| Supplied material |
▶

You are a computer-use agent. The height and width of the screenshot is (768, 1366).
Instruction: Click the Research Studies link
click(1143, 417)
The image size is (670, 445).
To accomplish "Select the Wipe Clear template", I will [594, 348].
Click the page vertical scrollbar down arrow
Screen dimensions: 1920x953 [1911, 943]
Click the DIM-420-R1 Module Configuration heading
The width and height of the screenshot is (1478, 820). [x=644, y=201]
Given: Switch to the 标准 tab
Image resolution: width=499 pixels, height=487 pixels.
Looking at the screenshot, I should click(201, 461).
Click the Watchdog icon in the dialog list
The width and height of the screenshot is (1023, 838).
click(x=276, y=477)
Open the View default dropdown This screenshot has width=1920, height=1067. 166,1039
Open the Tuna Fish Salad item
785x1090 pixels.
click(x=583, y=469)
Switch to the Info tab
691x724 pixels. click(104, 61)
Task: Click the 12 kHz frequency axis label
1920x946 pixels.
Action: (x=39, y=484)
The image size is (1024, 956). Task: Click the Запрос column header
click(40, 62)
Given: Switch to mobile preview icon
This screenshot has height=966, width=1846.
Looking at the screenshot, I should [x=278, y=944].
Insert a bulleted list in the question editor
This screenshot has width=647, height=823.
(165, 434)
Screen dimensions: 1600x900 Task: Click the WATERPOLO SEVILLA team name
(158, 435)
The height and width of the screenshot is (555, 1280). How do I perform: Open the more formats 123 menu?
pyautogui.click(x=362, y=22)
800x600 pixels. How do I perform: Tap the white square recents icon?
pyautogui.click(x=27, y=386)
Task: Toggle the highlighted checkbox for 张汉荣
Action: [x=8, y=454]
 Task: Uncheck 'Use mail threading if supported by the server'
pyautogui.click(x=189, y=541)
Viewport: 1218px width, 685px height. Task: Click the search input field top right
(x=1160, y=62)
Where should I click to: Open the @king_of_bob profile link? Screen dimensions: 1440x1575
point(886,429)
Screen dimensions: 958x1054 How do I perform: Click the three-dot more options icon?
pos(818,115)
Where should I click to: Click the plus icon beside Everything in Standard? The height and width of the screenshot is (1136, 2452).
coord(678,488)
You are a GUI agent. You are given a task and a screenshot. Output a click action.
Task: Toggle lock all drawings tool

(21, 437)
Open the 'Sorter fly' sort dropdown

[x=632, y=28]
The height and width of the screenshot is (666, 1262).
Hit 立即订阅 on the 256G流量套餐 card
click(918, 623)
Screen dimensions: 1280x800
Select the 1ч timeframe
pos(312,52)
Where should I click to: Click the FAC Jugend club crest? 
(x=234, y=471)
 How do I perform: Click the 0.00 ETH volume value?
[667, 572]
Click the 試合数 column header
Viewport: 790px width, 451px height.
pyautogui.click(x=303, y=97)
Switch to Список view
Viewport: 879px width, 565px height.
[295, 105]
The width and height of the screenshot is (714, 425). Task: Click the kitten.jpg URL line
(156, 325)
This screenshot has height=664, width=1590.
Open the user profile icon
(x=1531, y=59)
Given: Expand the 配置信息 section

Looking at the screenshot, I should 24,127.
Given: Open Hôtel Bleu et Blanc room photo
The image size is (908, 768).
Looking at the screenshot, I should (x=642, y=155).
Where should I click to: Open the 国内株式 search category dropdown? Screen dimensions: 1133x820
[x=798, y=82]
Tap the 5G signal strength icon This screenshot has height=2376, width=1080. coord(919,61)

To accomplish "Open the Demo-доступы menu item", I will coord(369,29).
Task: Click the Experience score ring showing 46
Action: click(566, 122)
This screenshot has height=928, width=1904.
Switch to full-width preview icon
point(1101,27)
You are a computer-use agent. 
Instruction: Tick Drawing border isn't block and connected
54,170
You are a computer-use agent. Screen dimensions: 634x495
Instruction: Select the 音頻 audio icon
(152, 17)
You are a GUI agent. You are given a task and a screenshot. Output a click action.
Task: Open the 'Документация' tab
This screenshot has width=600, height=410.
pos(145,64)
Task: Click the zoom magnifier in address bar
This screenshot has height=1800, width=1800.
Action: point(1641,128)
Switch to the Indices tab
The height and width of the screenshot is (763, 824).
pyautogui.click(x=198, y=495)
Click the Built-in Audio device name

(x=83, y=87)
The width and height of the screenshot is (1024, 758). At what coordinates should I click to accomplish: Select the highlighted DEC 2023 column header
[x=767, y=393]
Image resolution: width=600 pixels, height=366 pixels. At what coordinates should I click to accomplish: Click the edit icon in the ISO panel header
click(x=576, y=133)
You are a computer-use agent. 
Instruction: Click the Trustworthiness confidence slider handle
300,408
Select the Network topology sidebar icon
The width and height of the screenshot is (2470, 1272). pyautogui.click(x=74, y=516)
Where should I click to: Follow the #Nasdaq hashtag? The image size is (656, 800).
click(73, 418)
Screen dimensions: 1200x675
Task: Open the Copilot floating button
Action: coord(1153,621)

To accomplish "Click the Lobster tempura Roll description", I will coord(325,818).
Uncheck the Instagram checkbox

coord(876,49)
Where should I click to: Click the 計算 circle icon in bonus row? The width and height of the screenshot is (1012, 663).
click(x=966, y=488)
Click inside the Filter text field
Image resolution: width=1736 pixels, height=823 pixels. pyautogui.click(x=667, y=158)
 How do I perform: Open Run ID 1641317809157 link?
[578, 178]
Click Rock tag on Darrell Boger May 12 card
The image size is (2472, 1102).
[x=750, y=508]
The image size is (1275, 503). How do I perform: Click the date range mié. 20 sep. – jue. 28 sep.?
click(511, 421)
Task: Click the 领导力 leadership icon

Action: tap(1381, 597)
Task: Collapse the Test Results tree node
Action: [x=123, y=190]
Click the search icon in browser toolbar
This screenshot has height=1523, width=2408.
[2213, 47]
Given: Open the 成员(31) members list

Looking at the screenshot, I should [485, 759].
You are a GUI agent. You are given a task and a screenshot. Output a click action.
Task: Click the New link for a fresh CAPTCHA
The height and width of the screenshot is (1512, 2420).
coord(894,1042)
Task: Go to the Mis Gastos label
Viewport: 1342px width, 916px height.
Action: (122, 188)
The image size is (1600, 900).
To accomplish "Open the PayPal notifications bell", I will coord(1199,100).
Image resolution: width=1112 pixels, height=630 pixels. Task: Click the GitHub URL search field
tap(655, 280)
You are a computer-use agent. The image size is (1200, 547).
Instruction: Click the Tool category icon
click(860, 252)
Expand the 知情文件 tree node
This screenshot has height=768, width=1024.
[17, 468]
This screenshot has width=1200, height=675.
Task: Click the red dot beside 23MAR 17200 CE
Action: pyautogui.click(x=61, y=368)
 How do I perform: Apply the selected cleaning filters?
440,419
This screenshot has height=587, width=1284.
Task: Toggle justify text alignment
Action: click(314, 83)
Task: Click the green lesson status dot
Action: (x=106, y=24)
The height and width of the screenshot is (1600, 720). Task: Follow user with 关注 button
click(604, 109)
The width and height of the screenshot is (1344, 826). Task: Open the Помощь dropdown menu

◀

| Task description |
Write out the full listing without altering anything.

| Exercise response |
You are a computer-use agent. The height and width of the screenshot is (768, 1366).
Instruction: Click the Research Studies link
click(1143, 417)
The image size is (670, 445).
To accomplish "Select the Wipe Clear template", I will [594, 348].
Click the page vertical scrollbar down arrow
Screen dimensions: 1920x953 [1911, 943]
Click the DIM-420-R1 Module Configuration heading
The width and height of the screenshot is (1478, 820). [x=644, y=201]
Given: Switch to the 标准 tab
Image resolution: width=499 pixels, height=487 pixels.
Looking at the screenshot, I should click(201, 461).
Click the Watchdog icon in the dialog list
The width and height of the screenshot is (1023, 838).
click(x=276, y=477)
Open the View default dropdown This screenshot has width=1920, height=1067. 166,1039
Open the Tuna Fish Salad item
785x1090 pixels.
click(x=583, y=469)
Switch to the Info tab
691x724 pixels. click(104, 61)
Task: Click the 12 kHz frequency axis label
1920x946 pixels.
Action: (x=39, y=484)
The image size is (1024, 956). Task: Click the Запрос column header
click(40, 62)
Given: Switch to mobile preview icon
This screenshot has height=966, width=1846.
Looking at the screenshot, I should [x=278, y=944].
Insert a bulleted list in the question editor
This screenshot has width=647, height=823.
(165, 434)
Screen dimensions: 1600x900 Task: Click the WATERPOLO SEVILLA team name
(158, 435)
The height and width of the screenshot is (555, 1280). How do I perform: Open the more formats 123 menu?
pyautogui.click(x=362, y=22)
800x600 pixels. How do I perform: Tap the white square recents icon?
pyautogui.click(x=27, y=386)
Task: Toggle the highlighted checkbox for 张汉荣
Action: [x=8, y=454]
 Task: Uncheck 'Use mail threading if supported by the server'
pyautogui.click(x=189, y=541)
Viewport: 1218px width, 685px height. Task: Click the search input field top right
(x=1160, y=62)
Where should I click to: Open the @king_of_bob profile link? Screen dimensions: 1440x1575
point(886,429)
Screen dimensions: 958x1054 How do I perform: Click the three-dot more options icon?
pos(818,115)
Where should I click to: Click the plus icon beside Everything in Standard? The height and width of the screenshot is (1136, 2452).
coord(678,488)
You are a GUI agent. You are given a task and a screenshot. Output a click action.
Task: Toggle lock all drawings tool

(21, 437)
Open the 'Sorter fly' sort dropdown

[x=632, y=28]
The height and width of the screenshot is (666, 1262).
Hit 立即订阅 on the 256G流量套餐 card
click(918, 623)
Screen dimensions: 1280x800
Select the 1ч timeframe
pos(312,52)
Where should I click to: Click the FAC Jugend club crest? 
(x=234, y=471)
 How do I perform: Click the 0.00 ETH volume value?
[667, 572]
Click the 試合数 column header
Viewport: 790px width, 451px height.
pyautogui.click(x=303, y=97)
Switch to Список view
Viewport: 879px width, 565px height.
[295, 105]
The width and height of the screenshot is (714, 425). Task: Click the kitten.jpg URL line
(156, 325)
This screenshot has height=664, width=1590.
Open the user profile icon
(x=1531, y=59)
Given: Expand the 配置信息 section

Looking at the screenshot, I should 24,127.
Given: Open Hôtel Bleu et Blanc room photo
The image size is (908, 768).
Looking at the screenshot, I should (x=642, y=155).
Where should I click to: Open the 国内株式 search category dropdown? Screen dimensions: 1133x820
[x=798, y=82]
Tap the 5G signal strength icon This screenshot has height=2376, width=1080. coord(919,61)

To accomplish "Open the Demo-доступы menu item", I will coord(369,29).
Task: Click the Experience score ring showing 46
Action: click(566, 122)
This screenshot has height=928, width=1904.
Switch to full-width preview icon
point(1101,27)
You are a computer-use agent. 
Instruction: Tick Drawing border isn't block and connected
54,170
You are a computer-use agent. Screen dimensions: 634x495
Instruction: Select the 音頻 audio icon
(152, 17)
You are a GUI agent. You are given a task and a screenshot. Output a click action.
Task: Open the 'Документация' tab
This screenshot has width=600, height=410.
pos(145,64)
Task: Click the zoom magnifier in address bar
This screenshot has height=1800, width=1800.
Action: point(1641,128)
Switch to the Indices tab
The height and width of the screenshot is (763, 824).
pyautogui.click(x=198, y=495)
Click the Built-in Audio device name

(x=83, y=87)
The width and height of the screenshot is (1024, 758). At what coordinates should I click to accomplish: Select the highlighted DEC 2023 column header
[x=767, y=393]
Image resolution: width=600 pixels, height=366 pixels. At what coordinates should I click to accomplish: Click the edit icon in the ISO panel header
click(x=576, y=133)
You are a computer-use agent. 
Instruction: Click the Trustworthiness confidence slider handle
300,408
Select the Network topology sidebar icon
The width and height of the screenshot is (2470, 1272). pyautogui.click(x=74, y=516)
Where should I click to: Follow the #Nasdaq hashtag? The image size is (656, 800).
click(73, 418)
Screen dimensions: 1200x675
Task: Open the Copilot floating button
Action: coord(1153,621)

To accomplish "Click the Lobster tempura Roll description", I will coord(325,818).
Uncheck the Instagram checkbox

coord(876,49)
Where should I click to: Click the 計算 circle icon in bonus row? The width and height of the screenshot is (1012, 663).
click(x=966, y=488)
Click inside the Filter text field
Image resolution: width=1736 pixels, height=823 pixels. pyautogui.click(x=667, y=158)
 How do I perform: Open Run ID 1641317809157 link?
[578, 178]
Click Rock tag on Darrell Boger May 12 card
The image size is (2472, 1102).
[x=750, y=508]
The image size is (1275, 503). How do I perform: Click the date range mié. 20 sep. – jue. 28 sep.?
click(511, 421)
Task: Click the 领导力 leadership icon

Action: tap(1381, 597)
Task: Collapse the Test Results tree node
Action: [x=123, y=190]
Click the search icon in browser toolbar
This screenshot has height=1523, width=2408.
[2213, 47]
Given: Open the 成员(31) members list

Looking at the screenshot, I should [485, 759].
You are a GUI agent. You are given a task and a screenshot. Output a click action.
Task: Click the New link for a fresh CAPTCHA
The height and width of the screenshot is (1512, 2420).
coord(894,1042)
Task: Go to the Mis Gastos label
Viewport: 1342px width, 916px height.
Action: (122, 188)
The image size is (1600, 900).
To accomplish "Open the PayPal notifications bell", I will coord(1199,100).
Image resolution: width=1112 pixels, height=630 pixels. Task: Click the GitHub URL search field
tap(655, 280)
You are a computer-use agent. The image size is (1200, 547).
Instruction: Click the Tool category icon
click(860, 252)
Expand the 知情文件 tree node
This screenshot has height=768, width=1024.
[17, 468]
This screenshot has width=1200, height=675.
Task: Click the red dot beside 23MAR 17200 CE
Action: pyautogui.click(x=61, y=368)
 How do I perform: Apply the selected cleaning filters?
440,419
This screenshot has height=587, width=1284.
Task: Toggle justify text alignment
Action: click(314, 83)
Task: Click the green lesson status dot
Action: (x=106, y=24)
The height and width of the screenshot is (1600, 720). Task: Follow user with 关注 button
click(604, 109)
The width and height of the screenshot is (1344, 826). Task: Open the Помощь dropdown menu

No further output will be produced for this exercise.